### Vorliegender Auszug

# # #

# Negative Zahlen im Hexadezimalen Zahlensystem



## Unregistriert1 (11 Mai 2006)

Hallo,

ich hätte da eine Frage zum Hexadezimalen Zahlenformat:

Wie kann ich negative Zahlen in Step 7 in Hex darstellen. Ich muss einen Motor über Profibus ansteuern. Positive Zahlen bedeuten positive Drehrichtung und negative Zahlen negative Drehrichtung.

Vielen Dank schon mal für Eure Hilfe.

Viele Grüsse
Thorsten


----------



## Rainer Hönle (11 Mai 2006)

Eine negative Zahl ist das Zweirekomplement (alles Bits umdrehen und eins dazuzählen) einer positiven Zahl. Eine negative Zahl hat immer das oberste Bit gesetzt (0x8..-0xF..). Am einfachsten ist es allerdings, das Anzeigeformat kurz umzustellen oder die Zahl im richtigen Format zu laden.


----------



## MSB (11 Mai 2006)

Es gibt im HEX-System keine negativen Zahlen,
HEX ist nur ein Binäres Abbild des Wortes, jeweils 4 Bit ergeben ergeben Wertemöglichkeit von 0-15 = 0-F.


----------



## Rainer Hönle (11 Mai 2006)

MSB schrieb:
			
		

> Es gibt im HEX-System keine negativen Zahlen,
> HEX ist nur ein Binäres Abbild des Wortes, jeweils 4 Bit ergeben ergeben Wertemöglichkeit von 0-15 = 0-F.


OK, aber es kann auch das Bitmuster einer negativen Zahl hexadezimal (oder dezimal oder binär) dargestellt werden. Und dann ist es manchmal schon interessant welchen tatsächlichen Wert eine hexadezimal dargestellte vorzeichenbehaftete ganze Zahl hat.


----------



## MSB (11 Mai 2006)

Rainer Hönle schrieb:
			
		

> OK, aber es kann auch das Bitmuster einer negativen Zahl hexadezimal (oder dezimal oder binär) dargestellt werden. Und dann ist es manchmal schon interessant welchen tatsächlichen Wert eine hexadezimal dargestellte vorzeichenbehaftete ganze Zahl hat.


Das ist schon klar, aber da war ich ehrlich gesagt zu faul das zu schreiben !
Das das Bit 15 bzw. 31 bei INT bzw. DINT das Vorzeichenbit ist, ist schon klar.

Allerdings frage ich mich dann warum ich für - irgendwas, 16#8... bis 16#F... schreiben soll,
das kann ich mit L -..... schneller und vor allem nachvollziehbarer haben.

PS. Meine Antwort bezog sich auch in keinster Weise auf Ihre Antwort.


----------



## maxi (12 Mai 2006)

Huhu alle,

wir haben früher als allerserstes für Steuerungen Asssembler lernen müssen. Das war recht toll, 8086 Programmierung (naja gab damals auch noch ned mal den  80386).
Ich muss sagen das hilft mir heute auch noch sehr. Ich merke oft bei anderen das sie Probleme mit dem Arbeiten mit VKE haben und sie meist ellenlange Programmketten schreiben wo ich grade mal 4 Befehle habe.

Grüsse


----------

# # #

### Arbeitsauftrag
Liste jeden Benutzernamen, der im Forumsthread oben über negative Hexadezimalzahlen in einer Beitragsüberschrift steht, je einmal auf.

### Bereitgestelltes Material
# # #

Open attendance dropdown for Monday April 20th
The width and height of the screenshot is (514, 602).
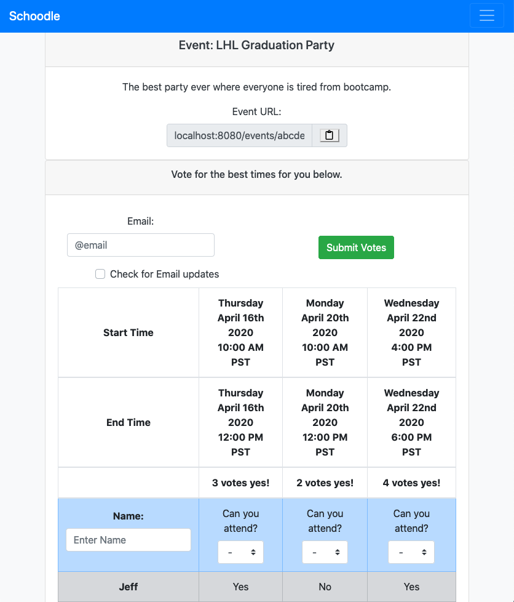[x=325, y=552]
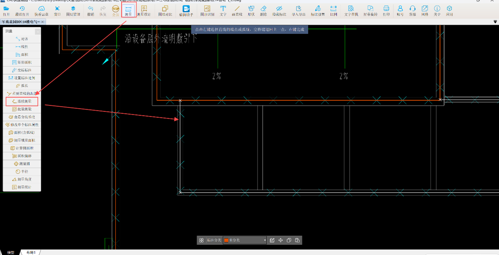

# # #

### Lösung der Aufgabe
- Unregistriert1
- Rainer Hönle
- MSB
- maxi